Toronto to submit request to decriminalize drug use

Toronto wants the federal government to decriminalize drug use in the city as it fights the opioid overdose crisis. Faiza Amin with why experts say it’s not a silver bullet, but the right move.

By Faiza Amin

Unprecedented opioid overdoses have led to renewed calls for governments to implement new measures in addressing a crisis that has only worsened during the pandemic.

Toronto is the latest municipality to seek an exemption from the federal government to decriminalize personal drug use.

“I think the approach that we’ve been taking for quite a long time now is a war on drugs, so criminalizing drug takers,” said Taryn Grieder, Staff Scientist and Assistant Professor at the University of Toronto. “It doesn’t help if we take someone who is suffering from addiction and put them in jail, where there’s very little treatment, and they come out of jail not having developed any new skills.”

Changing drug laws is only one piece of the puzzle, but experts say it is crucial in addressing a domino effect of social and health impacts that come with criminalization.

Nazlee Maghsoudi, Manager of the Policy Impact Unit at the Centre on Drug Policy Evaluation, says interactions with the criminal justice system have long-term negative impacts on an individual’s life.

“Criminal records follow people throughout their lives, reducing access to services, employment services, housing opportunities and not to mention the stigma that comes along with having a criminal record,” says Maghsoudi.

Toronto Public Health is currently analyzing the results of a questionnaire completed by 5,000 people, dozens of interviews and roundtables from stakeholders and people impacted by drug use, and two public consultations.

The data will help to inform the city’s submission to Health Canada that is anticipated sometime in the fall.

“If we can decriminalize drug use and hopefully destigmatize it as well, people will hopefully feel like they have more opportunity to get back in a place in life where they want to be,” said Grieder.

Vancouver recently submitted a similar application asking for an exemption for decriminalization, which is currently under review by Health Canada.

Maghsoudi said it’s vital that in their application to the federal government, Toronto centralizes the voices of people who use drugs and gives this population the autonomy to approve this process because otherwise decriminalization will not have its intended effects.

“They are the most impacted stakeholder and their voice is one, when it is included in these types of bodies, is often tokenistic and performative,” Maghsoudi explained. “We need to ensure that Toronto is really meaningfully, and substantially and in an ongoing way engaging people who use drugs in this process as the central stakeholder, and as the stakeholder whose voice matters most.”

Portugal, which became the first country to decriminalize drugs 20 years ago, is often times seen as a prime example of the impacts changing drug laws can have on the problem.

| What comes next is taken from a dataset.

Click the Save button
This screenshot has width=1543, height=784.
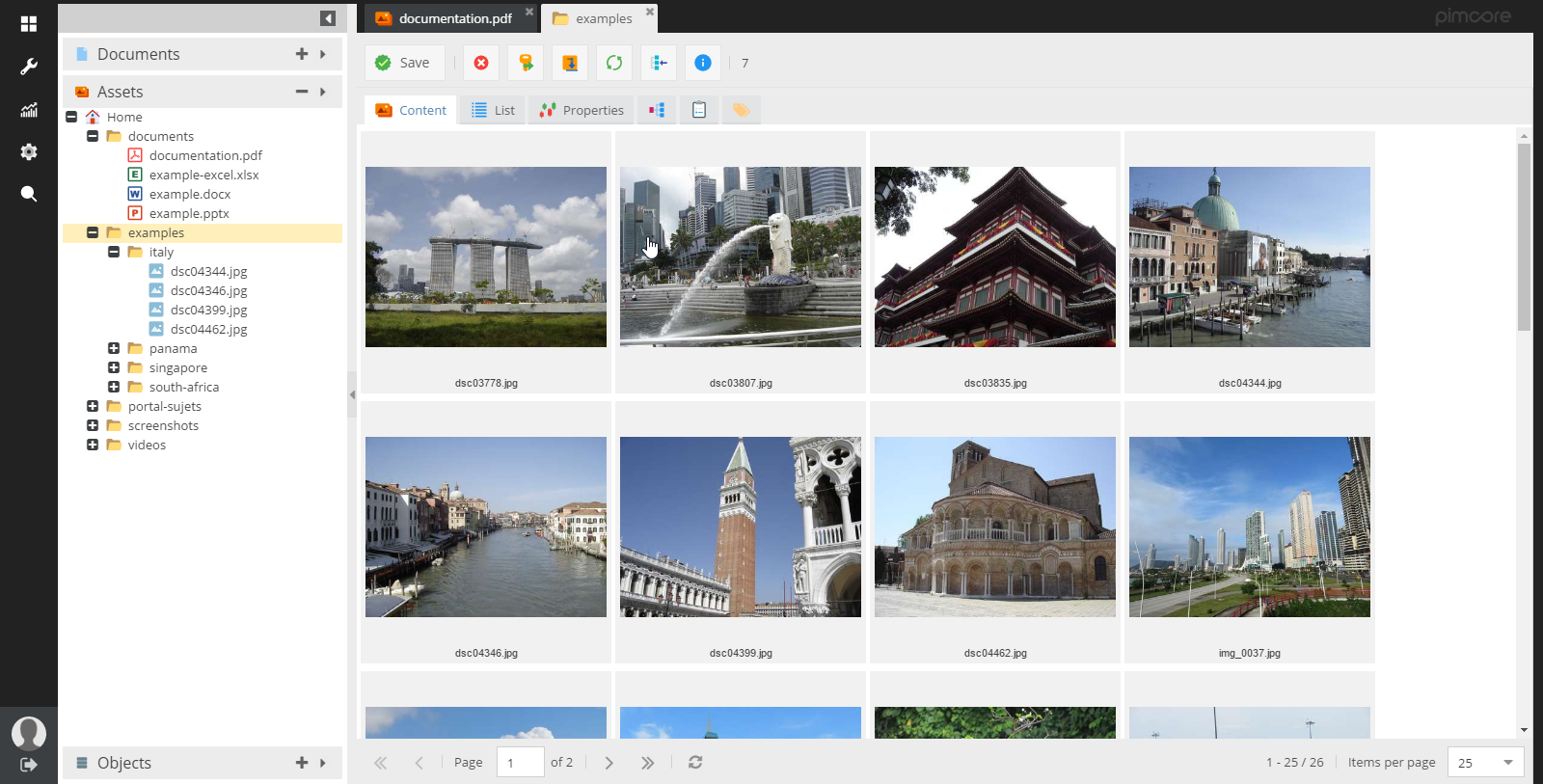tap(403, 63)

“If people needed drugs, they had to go get them from the government and when they did that they were set up with programs, counseling, and job skills programs,” said Grieder. “They took all of the money that was going into law basically and put it into programs that help the person change their lives. But they do want to change, but they don’t have the tools to do so, it seems.”

Toronto Public Health declined to do an interview with CityNews, but said this crisis is worsening.

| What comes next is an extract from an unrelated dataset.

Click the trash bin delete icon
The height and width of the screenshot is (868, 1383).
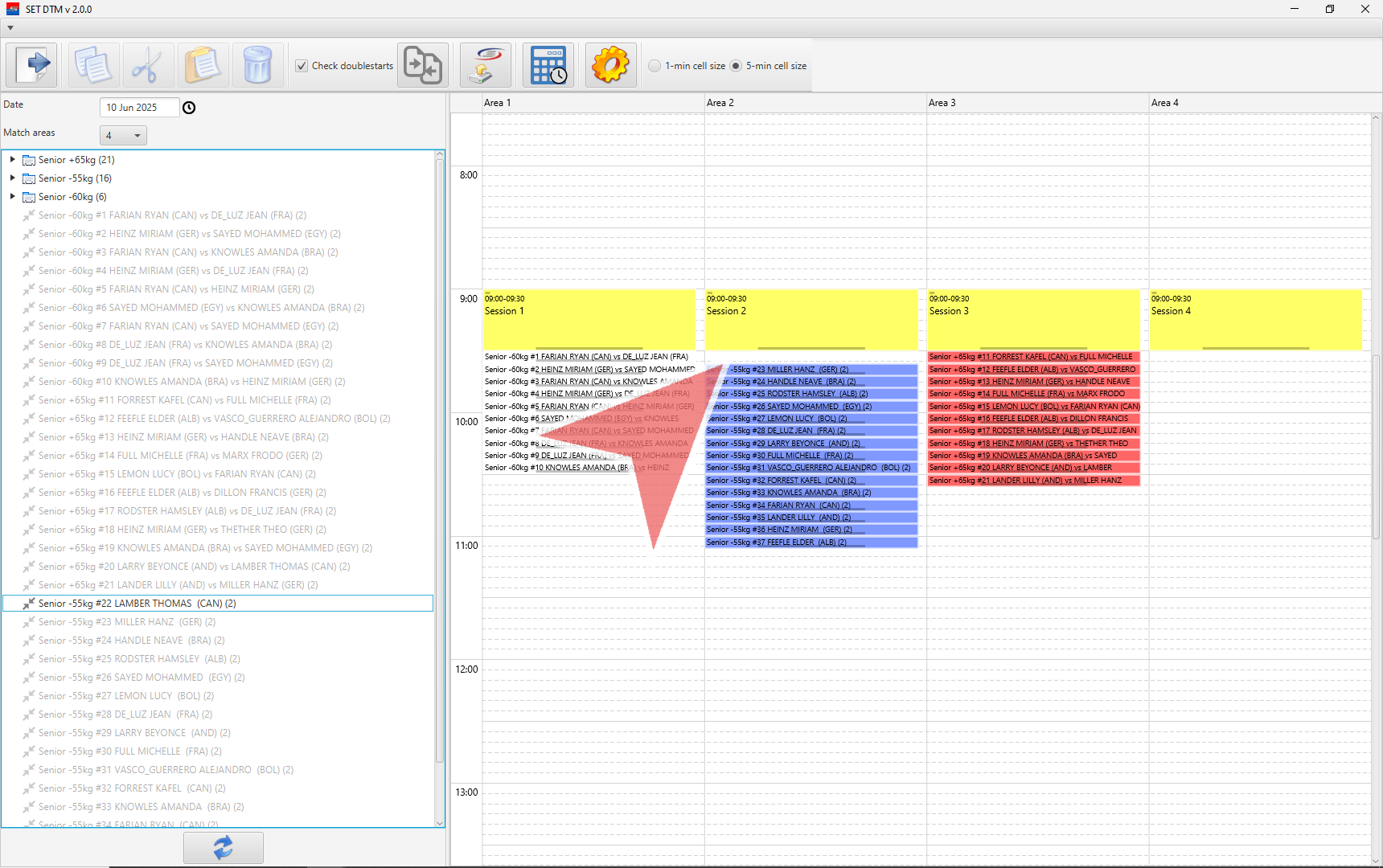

“The increased involvement of stimulants alongside opioids directly contributing to the cause of death in overdoses in Toronto means that what we are facing goes beyond an opioid poisoning crisis and is now most accurately described as a drug poisoning crisis,” a TPH spokesperson said. “The drug poisoning crisis is also reflected in results from Toronto’s drug checking services, which continue to identify larger quantities of unexpected substances of concern in the unregulated drug supply.”

Maghsoudi says the supply is unregulated and contaminated as a result of criminalization.

“We’ve chosen to leave the unregulated drug market to the unregulated market, and what that means is there’s no accountability and there’s no responsibility for individuals to provide what they are intending to sell,” she says. “The drug market will always come back with something that is replacing what has been scheduled, criminalized and more perused by law enforcement.”

‘Unprecedented’ rise in deaths

Between 2016 and 2020, over 6,800 people died from opioid overdoses.

In Toronto, TPH states “deaths involving all substances, including opioids, have increased to record highs.”

A spokesperson notes that there was a 71 per cent increase in suspected drug-related overdoses in 2020, compared to the previous year. Adding that these ‘alarming increases’ are ‘unprecedented’.

The data also shows that calls to paramedics have also increased to ‘record high’s’, including a 102 per cent increase in calls involving deaths. In the first three months of 2021, Toronto EMS responded to 1,173 suspected opioid overdose calls, 93 of those calls involved a death.

TPH adds that compared to 2019, the number of opioid-related deaths among people experiencing homelessness in Ontario, more than doubled during the pandemic.